Thread: Binary search on a HUGE file.

  1. #1
    Registered User
    Join Date
    Dec 2002
    Posts
    4

    Binary search on a HUGE file.

    I understand the concept of a binary search, have been writing them for a while learned in high school, but they have always been searching with in arrays or linked lists in memory.
    At the moment I’m trying to make a dictionary esk program, simplistically it will look in a text file to see if a word that has been typed in exists. The only problem is I don’t know how to seek in a text file the correct way.
    The file is a plain text file, on word per line, about 585,000 lines, no that’s not a typo :) there are over 585 thousand lines in the file... is there any way to do this, do I need to change the dictionary file in any way? Any help would be greatly appreciated, thanks.

  2. #2
    Evil Member
    Join Date
    Jan 2002
    Posts
    638
    Have you considered reading the lot of it into a map<string, string>? That would certainly simplify lookups.

  3. #3
    Registered User
    Join Date
    Dec 2002
    Posts
    4
    I'm sorry, i don't know what a map<string, string> is.

  4. #4
    Registered User
    Join Date
    Oct 2002
    Posts
    160
    For some reason I havn't hear about "binary search" before. What is it? Who knows maybe I've done something that is quite the same but the phrase is just not familar to me.
    Well english isn't my first language, (it's instead a useless language called danish which only 5 milion people speak!!) so if you think my grammar SUCKS (it does by the way) than you're more then welcome to correct me.
    Hell I might even learn something

  5. #5
    Registered User
    Join Date
    Dec 2002
    Posts
    4
    This is just a quick explanation, there are may tutorials and help about how to implement this algorithm on the net.

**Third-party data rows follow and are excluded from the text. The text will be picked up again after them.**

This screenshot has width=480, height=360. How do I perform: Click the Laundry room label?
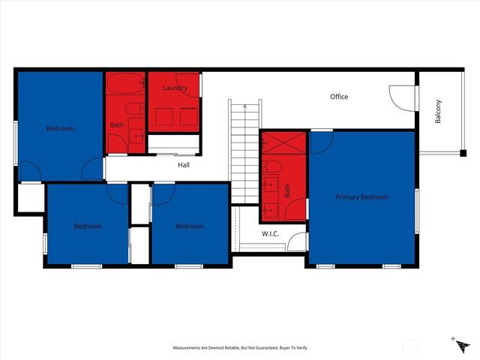click(x=174, y=88)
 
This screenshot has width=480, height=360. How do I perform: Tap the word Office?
click(x=339, y=97)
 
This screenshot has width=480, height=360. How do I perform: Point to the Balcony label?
click(x=439, y=112)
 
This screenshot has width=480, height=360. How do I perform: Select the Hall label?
click(x=184, y=165)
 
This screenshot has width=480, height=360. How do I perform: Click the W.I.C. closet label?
click(x=270, y=234)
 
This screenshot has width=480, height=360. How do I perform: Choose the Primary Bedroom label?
click(x=362, y=197)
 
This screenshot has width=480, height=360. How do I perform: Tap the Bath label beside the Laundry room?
click(x=117, y=125)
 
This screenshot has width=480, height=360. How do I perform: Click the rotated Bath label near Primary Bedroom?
click(x=287, y=191)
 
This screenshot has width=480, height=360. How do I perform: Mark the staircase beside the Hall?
click(x=244, y=150)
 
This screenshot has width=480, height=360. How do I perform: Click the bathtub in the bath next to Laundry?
click(x=125, y=83)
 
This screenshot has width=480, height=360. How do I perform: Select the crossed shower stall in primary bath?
click(x=284, y=142)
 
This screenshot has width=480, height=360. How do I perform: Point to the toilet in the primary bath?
click(x=273, y=166)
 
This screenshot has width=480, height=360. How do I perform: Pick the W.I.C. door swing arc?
click(x=297, y=242)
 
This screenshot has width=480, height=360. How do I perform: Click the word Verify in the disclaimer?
click(x=299, y=348)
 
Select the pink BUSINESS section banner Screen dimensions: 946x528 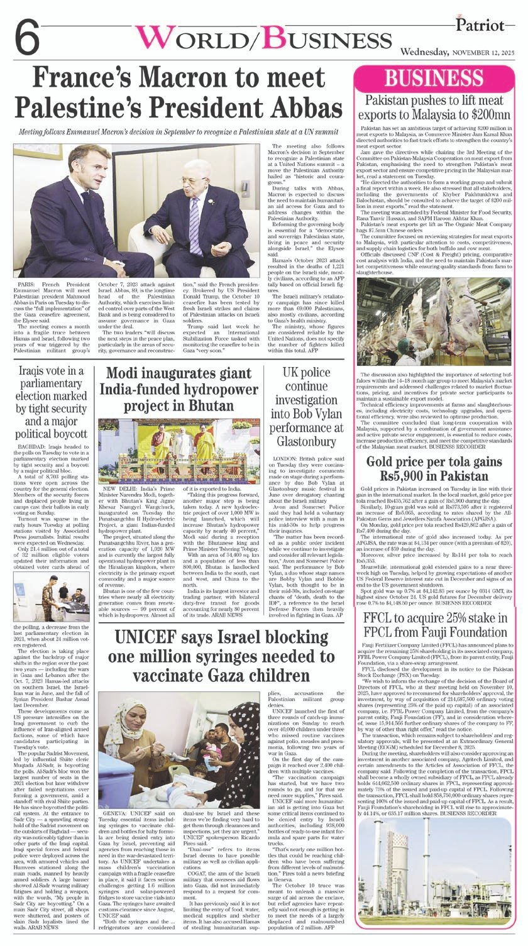[434, 79]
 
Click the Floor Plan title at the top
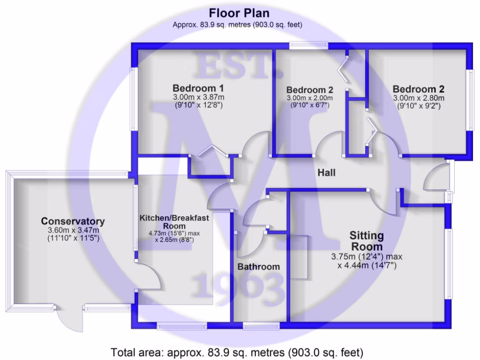[x=239, y=13]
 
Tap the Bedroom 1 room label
[x=198, y=88]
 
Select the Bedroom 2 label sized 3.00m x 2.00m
[x=310, y=90]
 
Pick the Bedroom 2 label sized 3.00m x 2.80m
[x=418, y=89]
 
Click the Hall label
[x=327, y=172]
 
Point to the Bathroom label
[x=258, y=267]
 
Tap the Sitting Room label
[x=367, y=240]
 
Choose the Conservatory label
[x=73, y=221]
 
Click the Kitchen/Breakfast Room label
[x=174, y=222]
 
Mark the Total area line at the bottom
[x=237, y=352]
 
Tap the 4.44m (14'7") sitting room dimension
[x=367, y=266]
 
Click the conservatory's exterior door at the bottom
[x=69, y=319]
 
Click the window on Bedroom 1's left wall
[x=134, y=99]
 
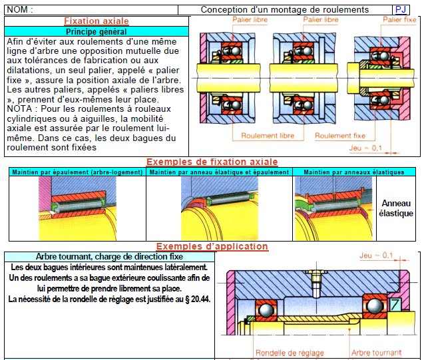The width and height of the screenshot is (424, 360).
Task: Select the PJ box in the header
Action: click(401, 9)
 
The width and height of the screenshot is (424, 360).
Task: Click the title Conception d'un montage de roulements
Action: click(284, 9)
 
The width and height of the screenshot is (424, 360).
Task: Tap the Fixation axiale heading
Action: click(96, 21)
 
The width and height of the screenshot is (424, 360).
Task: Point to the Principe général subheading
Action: click(96, 31)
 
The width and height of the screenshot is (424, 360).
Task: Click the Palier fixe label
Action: click(399, 20)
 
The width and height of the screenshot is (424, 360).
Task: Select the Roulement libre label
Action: click(267, 136)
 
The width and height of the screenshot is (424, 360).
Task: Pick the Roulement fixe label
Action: click(340, 136)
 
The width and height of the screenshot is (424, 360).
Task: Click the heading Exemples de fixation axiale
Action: click(212, 162)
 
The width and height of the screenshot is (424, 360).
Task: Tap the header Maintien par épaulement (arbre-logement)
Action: click(76, 172)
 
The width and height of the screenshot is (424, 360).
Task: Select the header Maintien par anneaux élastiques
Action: click(353, 172)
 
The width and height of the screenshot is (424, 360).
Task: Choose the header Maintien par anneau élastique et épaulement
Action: click(220, 172)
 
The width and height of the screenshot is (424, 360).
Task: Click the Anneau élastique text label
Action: click(396, 208)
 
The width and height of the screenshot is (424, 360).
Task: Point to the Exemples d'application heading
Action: click(212, 246)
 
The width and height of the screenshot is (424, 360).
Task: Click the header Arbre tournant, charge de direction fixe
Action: click(109, 257)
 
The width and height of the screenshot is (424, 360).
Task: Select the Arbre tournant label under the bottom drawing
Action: click(376, 353)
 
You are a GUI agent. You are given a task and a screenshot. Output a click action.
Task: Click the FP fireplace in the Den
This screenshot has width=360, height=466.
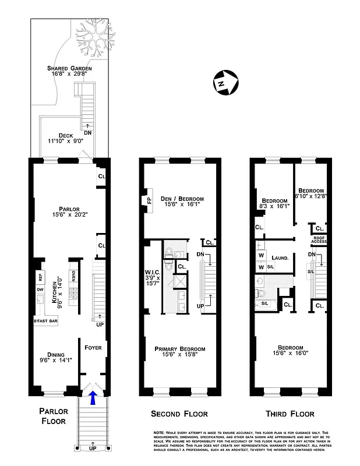[x=147, y=200]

    Its a form of searching an already sorted list, also you need to know how many elements are in the list. In the first pass you compare what you are looking for, to the element in the middle of the list, if what you are looking for is before the mid point, you throw out the end half of the list. Then with the half shortened list, you find the new mid point compare that new element to the none your looking for, you keep comparing and throwing out either the first half or second halves of the list until you run out of things to check.

  6. #6
    Registered User
    Join Date
    Oct 2002
    Posts
    160
    Yep I have heard about it before actually it was my grand dad who once told me about it *big laugh* It's not as weird as it my sound since he was a "coder" (if it was called that at the time). In those days they used those cards with holes in 'em.

  7. #7
    Code Monkey Davros's Avatar
    Join Date
    Jun 2002
    Posts
    812
    Appoloinus

    I have spent quite some time doing exactly what you're doing. (see www.alpha-india5.com)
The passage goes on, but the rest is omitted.